The man who was Thursday

55

When I was a teenager I used to love Gilbert Keith Chesterton. His novels (“The man who was Thursday”, “The Club of Queer Trades”, the Father Brown series) seemed to me so unique as to be works of a quirky genius; his essays revealed a smart and well-read man. But I grew out of him in adulthood, eventually finding his picture of Merrie Olde England sickly and cloying, and his constant defence of Christianity (he was High Anglican before converting to Catholicism) vastly irritating. [although, doing research for this piece, I came across more quotes from him which made me rethink a bit. Try: "Journalism is popular, but it is popular mainly as fiction". "Life is one world, and life seen in the newspapers is another." "'My country, right or wrong' is a thing no patriot would ever think of saying except in a desperate case. It is like saying 'My mother, drunk or sober.'" "The poor have sometimes objected to being governed badly; the rich have always objected to being governed at all." "The only defensible war is a war of defense. "]

Anyway, I thought about him the other day because of Mars (bear with me, we’ll get to it). The Mars story made me think of what is perhaps Chesterton’s most famous aphorism: “When a Man stops believing in God he doesn’t then believe in nothing, he believes anything.”

Curiosity led me to check on where this quote came from, and I was in for a surprise. Chesterton never said it, never wrote it. Instead it seems to have come from a writer who inadvertently combined two other quotes – “It’s the first effect of not believing in God that you lose your common sense.” and
“You hard-shelled materialists were all balanced on the very edge of belief–of belief in almost anything.”

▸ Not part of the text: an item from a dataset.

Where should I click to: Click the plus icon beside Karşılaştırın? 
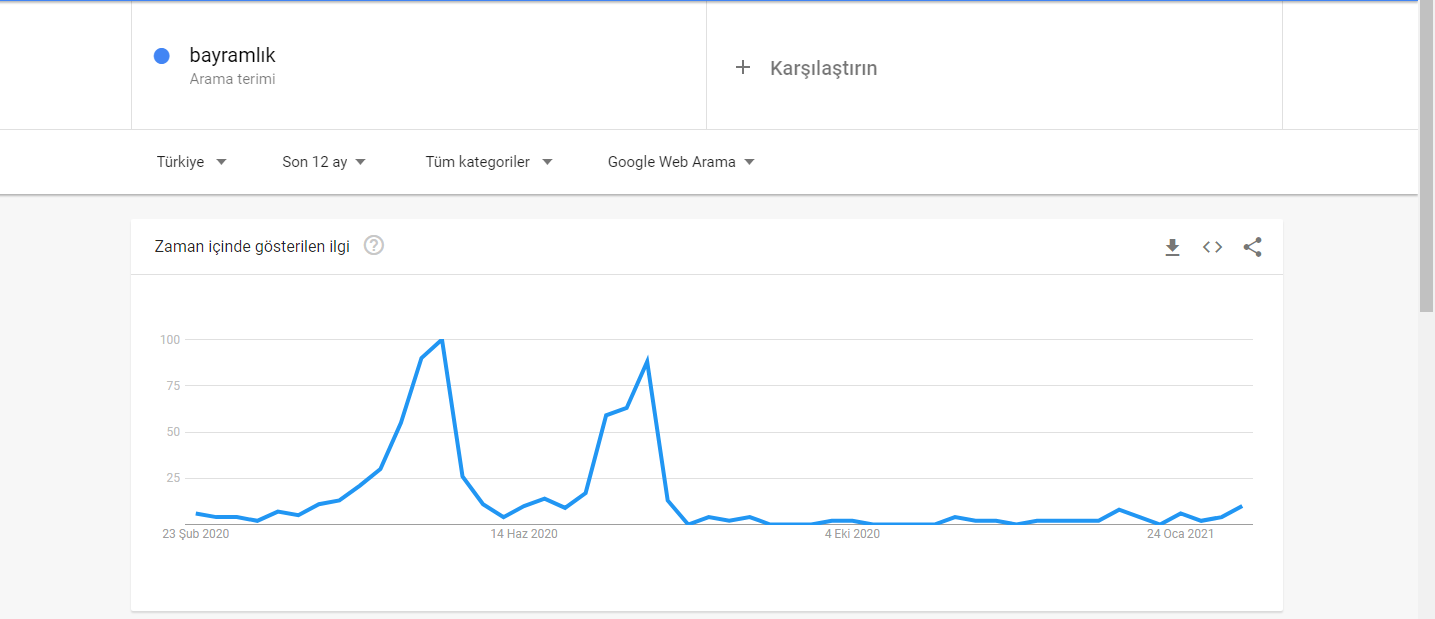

There, that’s a surprise eh, somebody misquoted to produce a widely known but wrong quote (play it again Sam). But to be fair the mangled quote does give the essence of Chesterton’s belief – if you don’t have an imaginary friend in the sky then you start believing in other imaginary things.

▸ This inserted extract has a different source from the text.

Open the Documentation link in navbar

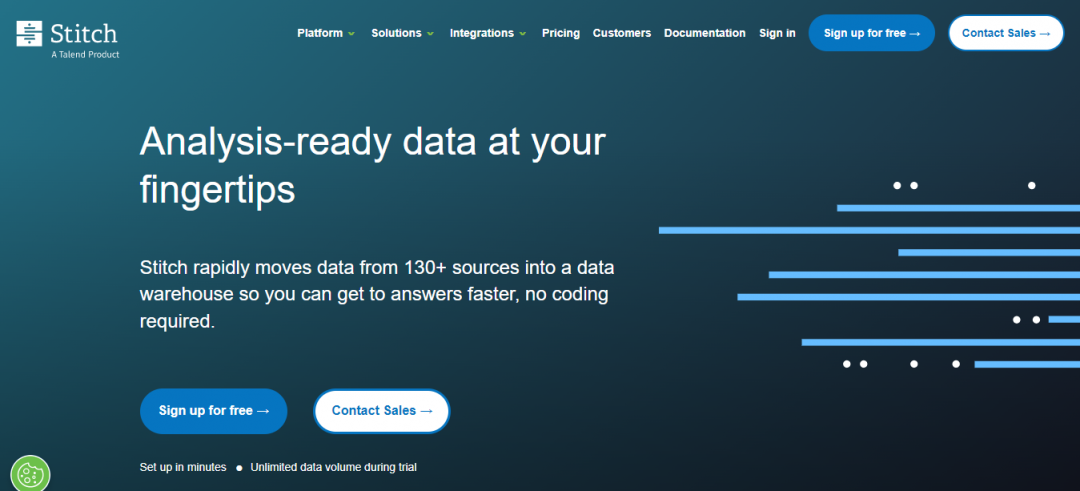pyautogui.click(x=704, y=33)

Utter nonsense of course. Chesterton was a very smart man with a huge blind spot of fundamentalist christian belief. Atheists are people who become skeptical about religious claims, then, examining all the evidence, find that there is none supporting the existence of a god. Do you seriously suggest, GK, that they suddenly abandon this skeptical approach in relation to other extraordinary claims? Christians (and members of other religions) have this covered – the less evidence the more faith, so a total lack of evidence requires absolute faith and therefore being perfectly at one with the religion concerned. Do you reckon, Gilbert, that they abandon this trusting belief system when faced with claims about events no more plausible than those in the Bible?

If you believe in religious relics, communion, saints, miracles, life after death, Noah’s Ark, creationism, then I submit, Gilbert, you have been primed to believe anything. Take this, for example, happening right now in 2012, in the sophisticated capital of one of the most advanced countries in the world. Note this little gem of rational thought:
“The saint died in 1552, but his forearm was not removed from his body until 1614, chosen as an object of devotion because he used it to bless and baptise thousands of people in Asia.”

Incidentally, one of the disturbing things about the story is the matter-of-fact way it is reported. As if such a loony tunes procedure was the most natural thing in the world. Would have been nice to have the reporter say “you batshit crazy loons WTF are you on about?” and return to the newsroom, story unwritten.

But, to reiterate, if you can believe that a 500-year-old pickled arm has mysterious powers, you can believe anything. Possibly you might believe, as some did recently that a small, vaguely pyramidal-shaped rock seen by Curiosity on Mars had been carved by Martians (or, as a few years ago, that an outcrop of rocks on Mars, illuminated at one time of day, was a giant carved face. Bit reminiscent really of finding the face of Jesus on a piece of burnt toast, or visions of the “virgin Mary” in a row of fence posts or stains on a wall). What do you think, GK, it was atheists who believed such rubbish?

Or, in your own beloved England, just the other day, were they atheists who thought that bright lights in the sky was a UFO, not space junk re-entering the atmosphere or a large meteorite? Is it atheists who believe in homeopathy, aliens, ghosts (when was that “exorcism” I read about?), telepathy, naturopathy,  paranormal, mediums who talk to the dead? Or is it the people who believe water turned into wine, a virgin gave birth, a burning bush spoke, the Red Sea parted, or some chap returned to life after dying and spoke to a couple of people?

Well, Mr Chesterton, your extraordinary evidence for the claim?